4.3 If the Escrow Agent or the Issuer has on hand at the close of business
on the Termination Date any uncollected amounts which when added to the Fund
would raise the amount in the Fund to the Minimum Dollar Amount, and result in
the Fund representing the sale of the Minimum Securities Amount, the Collection
Period (consisting of the number of business days set forth on the Information
Sheet) shall be utilized to allow such uncollected amounts to clear the banking
system. During the Collection Period, the Issuer and participating selected
dealers, if any, shall not deposit, and the Escrow Agent shall not accept, any
additional amounts; provided, however, that such amount as were received by the
Issuer (or the participating selected dealer) by the close of business on the
Termination Date may be deposited with the Escrow Agent by noon of the next
business day following the Termination Date. If at the close of business on the
last day of the Collection Period an amount sufficient to raise the amount in
the Fund to the Minimum Dollar Amount and which would result in the Fund
representing the sale of the Minimum Dollar Amount and which would result in the
Fund representing the sale of the Minimum Securities Amount shall not have
cleared the banking system, the Escrow Agent shall promptly notify the Issuer in
writing of such fact and shall promptly return all amounts then in the Fund, and
any amounts which thereafter clear the banking system, to the prospective
purchasers as provided in Section 4.2 hereof.

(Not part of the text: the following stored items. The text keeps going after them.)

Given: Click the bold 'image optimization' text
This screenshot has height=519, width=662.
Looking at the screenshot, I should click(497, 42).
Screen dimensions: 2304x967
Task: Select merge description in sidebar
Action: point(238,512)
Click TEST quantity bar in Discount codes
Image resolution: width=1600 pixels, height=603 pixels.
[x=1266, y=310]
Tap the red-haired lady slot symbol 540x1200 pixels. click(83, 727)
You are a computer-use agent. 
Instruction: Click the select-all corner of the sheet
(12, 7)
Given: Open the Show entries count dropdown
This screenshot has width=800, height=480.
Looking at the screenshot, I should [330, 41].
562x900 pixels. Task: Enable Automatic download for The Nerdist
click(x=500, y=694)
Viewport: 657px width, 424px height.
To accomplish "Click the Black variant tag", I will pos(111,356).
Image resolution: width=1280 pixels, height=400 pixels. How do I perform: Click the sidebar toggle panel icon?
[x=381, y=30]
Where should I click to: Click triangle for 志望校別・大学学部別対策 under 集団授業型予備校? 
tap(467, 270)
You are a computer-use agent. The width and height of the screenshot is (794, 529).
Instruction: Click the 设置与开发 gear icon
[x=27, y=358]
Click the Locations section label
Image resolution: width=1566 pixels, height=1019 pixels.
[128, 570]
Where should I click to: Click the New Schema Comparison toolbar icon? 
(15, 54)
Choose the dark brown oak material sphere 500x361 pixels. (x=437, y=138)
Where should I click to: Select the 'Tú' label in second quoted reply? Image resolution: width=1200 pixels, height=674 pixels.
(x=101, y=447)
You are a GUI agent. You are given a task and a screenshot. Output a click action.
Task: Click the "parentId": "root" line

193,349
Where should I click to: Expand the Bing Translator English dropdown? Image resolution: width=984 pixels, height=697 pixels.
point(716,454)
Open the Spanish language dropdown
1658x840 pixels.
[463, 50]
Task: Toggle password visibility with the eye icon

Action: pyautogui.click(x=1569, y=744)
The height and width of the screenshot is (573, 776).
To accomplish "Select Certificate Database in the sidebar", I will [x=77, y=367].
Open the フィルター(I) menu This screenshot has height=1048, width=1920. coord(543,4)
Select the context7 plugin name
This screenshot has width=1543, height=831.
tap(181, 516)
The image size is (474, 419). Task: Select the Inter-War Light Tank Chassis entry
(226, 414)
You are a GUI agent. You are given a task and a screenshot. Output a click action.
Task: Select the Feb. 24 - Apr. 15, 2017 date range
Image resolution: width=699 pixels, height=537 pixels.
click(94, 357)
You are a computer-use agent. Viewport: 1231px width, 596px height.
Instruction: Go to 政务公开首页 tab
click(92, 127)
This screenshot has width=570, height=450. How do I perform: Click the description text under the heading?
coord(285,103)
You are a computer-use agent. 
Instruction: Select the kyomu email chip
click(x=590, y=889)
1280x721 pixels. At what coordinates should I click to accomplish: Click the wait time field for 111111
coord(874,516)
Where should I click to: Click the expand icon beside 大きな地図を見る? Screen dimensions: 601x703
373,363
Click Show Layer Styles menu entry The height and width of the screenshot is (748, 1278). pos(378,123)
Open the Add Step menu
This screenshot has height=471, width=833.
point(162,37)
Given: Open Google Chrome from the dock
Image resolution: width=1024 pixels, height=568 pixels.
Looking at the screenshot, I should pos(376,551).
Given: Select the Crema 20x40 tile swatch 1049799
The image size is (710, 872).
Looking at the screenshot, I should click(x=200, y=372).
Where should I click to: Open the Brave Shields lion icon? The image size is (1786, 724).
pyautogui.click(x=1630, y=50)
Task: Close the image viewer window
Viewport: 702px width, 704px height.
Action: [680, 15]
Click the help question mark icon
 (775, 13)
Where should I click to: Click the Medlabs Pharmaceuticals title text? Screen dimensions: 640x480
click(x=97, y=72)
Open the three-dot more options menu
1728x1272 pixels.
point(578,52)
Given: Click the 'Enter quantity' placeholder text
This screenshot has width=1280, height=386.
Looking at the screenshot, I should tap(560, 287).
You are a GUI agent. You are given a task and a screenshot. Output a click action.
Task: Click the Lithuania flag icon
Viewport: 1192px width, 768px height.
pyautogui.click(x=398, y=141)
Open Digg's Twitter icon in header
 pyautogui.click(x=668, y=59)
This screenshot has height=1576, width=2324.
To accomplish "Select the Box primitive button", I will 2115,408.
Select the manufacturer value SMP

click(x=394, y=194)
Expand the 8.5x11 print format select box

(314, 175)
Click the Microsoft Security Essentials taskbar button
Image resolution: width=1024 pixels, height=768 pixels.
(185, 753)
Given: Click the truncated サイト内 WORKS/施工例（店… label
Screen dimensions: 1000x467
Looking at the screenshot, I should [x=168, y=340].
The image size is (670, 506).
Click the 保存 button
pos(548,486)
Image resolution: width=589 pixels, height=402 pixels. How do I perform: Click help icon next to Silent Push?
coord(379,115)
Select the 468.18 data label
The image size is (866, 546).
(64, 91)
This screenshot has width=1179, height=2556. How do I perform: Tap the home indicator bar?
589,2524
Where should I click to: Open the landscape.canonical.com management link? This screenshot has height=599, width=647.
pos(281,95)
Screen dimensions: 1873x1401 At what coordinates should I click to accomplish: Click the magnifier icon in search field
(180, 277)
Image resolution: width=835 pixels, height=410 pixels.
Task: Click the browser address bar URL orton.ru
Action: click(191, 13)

4.4 Upon disbursement of the Fund pursuant to the terms of this Article 4,
the Escrow Agent shall be relieved of all further obligations and released from
all liability under this Agreement. It is expressly agreed and understood that
in no event shall the aggregate amount of payments made by the Escrow Agent
exceed the amount of the Fund.
5. Rights, Duties and Responsibilities of Escrow Agent.
It is understood and agreed that the duties of the Escrow Agent are purely
ministerial in nature, and that:
5.1 The Escrow Agent shall notify the Issuer, on a daily basis, of the
Escrow Amounts which have been deposited in the Bank account and of the amounts,
constituting the Fund, which have cleared the banking system and have been
collected by the Escrow Agent.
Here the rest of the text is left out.